DO THIS » Please turn the data below into a JSON list of strings with one string per line, omitting any blank lines.

Some records
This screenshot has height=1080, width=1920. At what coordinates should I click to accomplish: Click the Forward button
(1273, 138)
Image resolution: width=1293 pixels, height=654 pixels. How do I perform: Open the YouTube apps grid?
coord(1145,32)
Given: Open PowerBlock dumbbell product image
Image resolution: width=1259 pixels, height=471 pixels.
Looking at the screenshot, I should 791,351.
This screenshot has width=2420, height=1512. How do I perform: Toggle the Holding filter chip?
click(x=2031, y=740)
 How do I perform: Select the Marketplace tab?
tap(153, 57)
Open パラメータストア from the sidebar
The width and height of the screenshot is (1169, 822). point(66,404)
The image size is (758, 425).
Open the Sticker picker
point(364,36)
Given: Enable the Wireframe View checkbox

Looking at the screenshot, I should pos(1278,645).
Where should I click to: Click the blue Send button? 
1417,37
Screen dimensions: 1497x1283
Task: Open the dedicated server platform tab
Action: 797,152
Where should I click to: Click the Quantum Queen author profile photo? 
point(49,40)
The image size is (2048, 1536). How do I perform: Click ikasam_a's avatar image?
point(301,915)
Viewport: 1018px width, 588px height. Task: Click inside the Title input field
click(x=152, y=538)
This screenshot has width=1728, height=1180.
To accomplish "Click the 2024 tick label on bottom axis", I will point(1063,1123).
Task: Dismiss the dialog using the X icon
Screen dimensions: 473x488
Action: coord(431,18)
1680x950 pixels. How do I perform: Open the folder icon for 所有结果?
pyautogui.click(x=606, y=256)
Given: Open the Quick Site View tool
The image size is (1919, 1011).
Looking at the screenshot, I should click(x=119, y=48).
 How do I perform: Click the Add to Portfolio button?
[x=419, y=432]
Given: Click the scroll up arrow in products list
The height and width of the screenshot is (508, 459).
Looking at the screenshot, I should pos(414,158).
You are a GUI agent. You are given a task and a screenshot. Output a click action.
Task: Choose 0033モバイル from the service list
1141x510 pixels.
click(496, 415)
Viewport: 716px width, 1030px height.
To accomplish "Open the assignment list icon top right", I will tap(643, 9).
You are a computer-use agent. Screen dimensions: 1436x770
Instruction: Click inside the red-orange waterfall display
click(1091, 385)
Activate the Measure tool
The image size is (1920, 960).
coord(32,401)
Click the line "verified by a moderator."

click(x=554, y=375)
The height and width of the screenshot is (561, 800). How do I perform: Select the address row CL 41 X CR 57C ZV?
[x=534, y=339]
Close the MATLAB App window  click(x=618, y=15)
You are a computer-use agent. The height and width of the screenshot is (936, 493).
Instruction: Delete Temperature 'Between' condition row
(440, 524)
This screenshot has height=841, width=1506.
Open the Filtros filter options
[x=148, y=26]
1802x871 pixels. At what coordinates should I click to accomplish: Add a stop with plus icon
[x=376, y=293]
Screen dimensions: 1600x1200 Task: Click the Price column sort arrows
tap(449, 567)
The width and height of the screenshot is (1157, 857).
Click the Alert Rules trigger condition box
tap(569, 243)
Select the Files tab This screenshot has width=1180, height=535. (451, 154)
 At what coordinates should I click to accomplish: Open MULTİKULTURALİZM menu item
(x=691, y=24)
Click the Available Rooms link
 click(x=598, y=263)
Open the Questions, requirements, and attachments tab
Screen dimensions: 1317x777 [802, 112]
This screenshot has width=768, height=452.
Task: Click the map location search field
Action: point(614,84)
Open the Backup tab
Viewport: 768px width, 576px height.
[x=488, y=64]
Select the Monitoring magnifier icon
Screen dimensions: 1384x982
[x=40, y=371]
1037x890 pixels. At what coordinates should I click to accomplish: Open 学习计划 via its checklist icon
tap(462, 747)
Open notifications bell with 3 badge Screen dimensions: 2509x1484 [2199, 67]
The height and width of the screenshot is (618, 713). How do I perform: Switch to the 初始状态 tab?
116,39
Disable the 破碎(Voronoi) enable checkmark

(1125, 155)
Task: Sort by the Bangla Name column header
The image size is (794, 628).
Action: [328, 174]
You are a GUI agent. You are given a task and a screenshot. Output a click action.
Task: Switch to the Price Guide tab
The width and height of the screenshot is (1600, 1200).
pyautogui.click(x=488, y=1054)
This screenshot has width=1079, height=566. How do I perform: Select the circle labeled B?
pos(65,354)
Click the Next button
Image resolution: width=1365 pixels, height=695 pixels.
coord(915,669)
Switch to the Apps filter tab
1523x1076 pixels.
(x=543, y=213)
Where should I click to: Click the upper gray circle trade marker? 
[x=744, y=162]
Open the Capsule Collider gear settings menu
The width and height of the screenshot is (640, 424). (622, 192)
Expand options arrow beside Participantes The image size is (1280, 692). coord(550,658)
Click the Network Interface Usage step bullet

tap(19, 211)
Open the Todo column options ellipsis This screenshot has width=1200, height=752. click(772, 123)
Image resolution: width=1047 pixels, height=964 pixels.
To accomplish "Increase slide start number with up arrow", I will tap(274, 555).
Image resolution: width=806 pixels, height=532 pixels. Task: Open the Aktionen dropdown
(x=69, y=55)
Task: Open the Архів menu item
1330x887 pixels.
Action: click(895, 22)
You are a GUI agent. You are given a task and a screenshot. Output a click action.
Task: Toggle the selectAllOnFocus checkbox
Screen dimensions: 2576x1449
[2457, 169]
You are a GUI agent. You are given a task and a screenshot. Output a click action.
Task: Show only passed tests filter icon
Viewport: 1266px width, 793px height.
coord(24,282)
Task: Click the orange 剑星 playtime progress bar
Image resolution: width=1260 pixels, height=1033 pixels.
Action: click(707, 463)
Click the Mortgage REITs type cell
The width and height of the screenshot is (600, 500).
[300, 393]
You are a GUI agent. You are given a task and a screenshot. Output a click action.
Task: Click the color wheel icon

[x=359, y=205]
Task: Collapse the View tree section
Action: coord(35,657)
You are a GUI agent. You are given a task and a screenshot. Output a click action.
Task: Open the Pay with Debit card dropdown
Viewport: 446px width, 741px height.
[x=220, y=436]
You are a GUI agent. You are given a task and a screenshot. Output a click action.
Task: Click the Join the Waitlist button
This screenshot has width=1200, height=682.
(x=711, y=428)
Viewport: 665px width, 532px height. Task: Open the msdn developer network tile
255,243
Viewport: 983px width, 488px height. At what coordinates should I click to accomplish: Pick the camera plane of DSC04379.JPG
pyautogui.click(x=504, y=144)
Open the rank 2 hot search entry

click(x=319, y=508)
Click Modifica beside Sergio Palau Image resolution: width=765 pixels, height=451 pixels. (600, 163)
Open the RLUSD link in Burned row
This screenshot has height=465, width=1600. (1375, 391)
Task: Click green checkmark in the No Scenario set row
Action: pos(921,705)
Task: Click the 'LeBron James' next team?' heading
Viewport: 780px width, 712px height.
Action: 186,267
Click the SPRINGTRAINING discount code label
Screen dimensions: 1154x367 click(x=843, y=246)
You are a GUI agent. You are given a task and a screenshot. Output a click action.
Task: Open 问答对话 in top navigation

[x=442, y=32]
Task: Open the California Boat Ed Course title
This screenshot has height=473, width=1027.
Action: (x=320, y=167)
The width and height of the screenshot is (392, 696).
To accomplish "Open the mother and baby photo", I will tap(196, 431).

FINAL RESULT »
[
  "This screenshot has height=1080, width=1920. At what coordinates should I click to accomplish: Click the Forward button",
  "(1273, 138)",
  "Image resolution: width=1293 pixels, height=654 pixels. How do I perform: Open the YouTube apps grid?",
  "coord(1145,32)",
  "Given: Open PowerBlock dumbbell product image",
  "Image resolution: width=1259 pixels, height=471 pixels.",
  "Looking at the screenshot, I should 791,351.",
  "This screenshot has width=2420, height=1512. How do I perform: Toggle the Holding filter chip?",
  "click(x=2031, y=740)",
  " How do I perform: Select the Marketplace tab?",
  "tap(153, 57)",
  "Open パラメータストア from the sidebar",
  "The width and height of the screenshot is (1169, 822). point(66,404)",
  "The image size is (758, 425).",
  "Open the Sticker picker",
  "point(364,36)",
  "Given: Enable the Wireframe View checkbox",
  "Looking at the screenshot, I should pos(1278,645).",
  "Where should I click to: Click the blue Send button? ",
  "1417,37",
  "Screen dimensions: 1497x1283",
  "Task: Open the dedicated server platform tab",
  "Action: 797,152",
  "Where should I click to: Click the Quantum Queen author profile photo? ",
  "point(49,40)",
  "The image size is (2048, 1536). How do I perform: Click ikasam_a's avatar image?",
  "point(301,915)",
  "Viewport: 1018px width, 588px height. Task: Click inside the Title input field",
  "click(x=152, y=538)",
  "This screenshot has width=1728, height=1180.",
  "To accomplish \"Click the 2024 tick label on bottom axis\", I will point(1063,1123).",
  "Task: Dismiss the dialog using the X icon",
  "Screen dimensions: 473x488",
  "Action: coord(431,18)",
  "1680x950 pixels. How do I perform: Open the folder icon for 所有结果?",
  "pyautogui.click(x=606, y=256)",
  "Given: Open the Quick Site View tool",
  "The image size is (1919, 1011).",
  "Looking at the screenshot, I should click(x=119, y=48).",
  " How do I perform: Click the Add to Portfolio button?",
  "[x=419, y=432]",
  "Given: Click the scroll up arrow in products list",
  "The height and width of the screenshot is (508, 459).",
  "Looking at the screenshot, I should pos(414,158).",
  "You are a GUI agent. You are given a task and a screenshot. Output a click action.",
  "Task: Choose 0033モバイル from the service list",
  "1141x510 pixels.",
  "click(496, 415)",
  "Viewport: 716px width, 1030px height.",
  "To accomplish \"Open the assignment list icon top right\", I will tap(643, 9).",
  "You are a computer-use agent. Screen dimensions: 1436x770",
  "Instruction: Click inside the red-orange waterfall display",
  "click(1091, 385)",
  "Activate the Measure tool",
  "The image size is (1920, 960).",
  "coord(32,401)",
  "Click the line \"verified by a moderator.\"",
  "click(x=554, y=375)",
  "The height and width of the screenshot is (561, 800). How do I perform: Select the address row CL 41 X CR 57C ZV?",
  "[x=534, y=339]",
  "Close the MATLAB App window  click(x=618, y=15)",
  "You are a computer-use agent. The height and width of the screenshot is (936, 493).",
  "Instruction: Delete Temperature 'Between' condition row",
  "(440, 524)",
  "This screenshot has height=841, width=1506.",
  "Open the Filtros filter options",
  "[x=148, y=26]",
  "1802x871 pixels. At what coordinates should I click to accomplish: Add a stop with plus icon",
  "[x=376, y=293]",
  "Screen dimensions: 1600x1200 Task: Click the Price column sort arrows",
  "tap(449, 567)",
  "The width and height of the screenshot is (1157, 857).",
  "Click the Alert Rules trigger condition box",
  "tap(569, 243)",
  "Select the Files tab This screenshot has width=1180, height=535. (451, 154)",
  " At what coordinates should I click to accomplish: Open MULTİKULTURALİZM menu item",
  "(x=691, y=24)",
  "Click the Available Rooms link",
  " click(x=598, y=263)",
  "Open the Questions, requirements, and attachments tab",
  "Screen dimensions: 1317x777 [802, 112]",
  "This screenshot has width=768, height=452.",
  "Task: Click the map location search field",
  "Action: point(614,84)",
  "Open the Backup tab",
  "Viewport: 768px width, 576px height.",
  "[x=488, y=64]",
  "Select the Monitoring magnifier icon",
  "Screen dimensions: 1384x982",
  "[x=40, y=371]",
  "1037x890 pixels. At what coordinates should I click to accomplish: Open 学习计划 via its checklist icon",
  "tap(462, 747)",
  "Open notifications bell with 3 badge Screen dimensions: 2509x1484 [2199, 67]",
  "The height and width of the screenshot is (618, 713). How do I perform: Switch to the 初始状态 tab?",
  "116,39",
  "Disable the 破碎(Voronoi) enable checkmark",
  "(1125, 155)",
  "Task: Sort by the Bangla Name column header",
  "The image size is (794, 628).",
  "Action: [328, 174]",
  "You are a GUI agent. You are given a task and a screenshot. Output a click action.",
  "Task: Switch to the Price Guide tab",
  "The width and height of the screenshot is (1600, 1200).",
  "pyautogui.click(x=488, y=1054)",
  "This screenshot has width=1079, height=566. How do I perform: Select the circle labeled B?",
  "pos(65,354)",
  "Click the Next button",
  "Image resolution: width=1365 pixels, height=695 pixels.",
  "coord(915,669)",
  "Switch to the Apps filter tab",
  "1523x1076 pixels.",
  "(x=543, y=213)",
  "Where should I click to: Click the upper gray circle trade marker? ",
  "[x=744, y=162]",
  "Open the Capsule Collider gear settings menu",
  "The width and height of the screenshot is (640, 424). (622, 192)",
  "Expand options arrow beside Participantes The image size is (1280, 692). coord(550,658)",
  "Click the Network Interface Usage step bullet",
  "tap(19, 211)",
  "Open the Todo column options ellipsis This screenshot has width=1200, height=752. click(772, 123)",
  "Image resolution: width=1047 pixels, height=964 pixels.",
  "To accomplish \"Increase slide start number with up arrow\", I will tap(274, 555).",
  "Image resolution: width=806 pixels, height=532 pixels. Task: Open the Aktionen dropdown",
  "(x=69, y=55)",
  "Task: Open the Архів menu item",
  "1330x887 pixels.",
  "Action: click(895, 22)",
  "You are a GUI agent. You are given a task and a screenshot. Output a click action.",
  "Task: Toggle the selectAllOnFocus checkbox",
  "Screen dimensions: 2576x1449",
  "[2457, 169]",
  "You are a GUI agent. You are given a task and a screenshot. Output a click action.",
  "Task: Show only passed tests filter icon",
  "Viewport: 1266px width, 793px height.",
  "coord(24,282)",
  "Task: Click the orange 剑星 playtime progress bar",
  "Image resolution: width=1260 pixels, height=1033 pixels.",
  "Action: click(707, 463)",
  "Click the Mortgage REITs type cell",
  "The width and height of the screenshot is (600, 500).",
  "[300, 393]",
  "You are a GUI agent. You are given a task and a screenshot. Output a click action.",
  "Task: Click the color wheel icon",
  "[x=359, y=205]",
  "Task: Collapse the View tree section",
  "Action: coord(35,657)",
  "You are a GUI agent. You are given a task and a screenshot. Output a click action.",
  "Task: Open the Pay with Debit card dropdown",
  "Viewport: 446px width, 741px height.",
  "[x=220, y=436]",
  "You are a GUI agent. You are given a task and a screenshot. Output a click action.",
  "Task: Click the Join the Waitlist button",
  "This screenshot has width=1200, height=682.",
  "(x=711, y=428)",
  "Viewport: 665px width, 532px height. Task: Open the msdn developer network tile",
  "255,243",
  "Viewport: 983px width, 488px height. At what coordinates should I click to accomplish: Pick the camera plane of DSC04379.JPG",
  "pyautogui.click(x=504, y=144)",
  "Open the rank 2 hot search entry",
  "click(x=319, y=508)",
  "Click Modifica beside Sergio Palau Image resolution: width=765 pixels, height=451 pixels. (600, 163)",
  "Open the RLUSD link in Burned row",
  "This screenshot has height=465, width=1600. (1375, 391)",
  "Task: Click green checkmark in the No Scenario set row",
  "Action: pos(921,705)",
  "Task: Click the 'LeBron James' next team?' heading",
  "Viewport: 780px width, 712px height.",
  "Action: 186,267",
  "Click the SPRINGTRAINING discount code label",
  "Screen dimensions: 1154x367 click(x=843, y=246)",
  "You are a GUI agent. You are given a task and a screenshot. Output a click action.",
  "Task: Open 问答对话 in top navigation",
  "[x=442, y=32]",
  "Task: Open the California Boat Ed Course title",
  "This screenshot has height=473, width=1027.",
  "Action: (x=320, y=167)",
  "The width and height of the screenshot is (392, 696).",
  "To accomplish \"Open the mother and baby photo\", I will tap(196, 431)."
]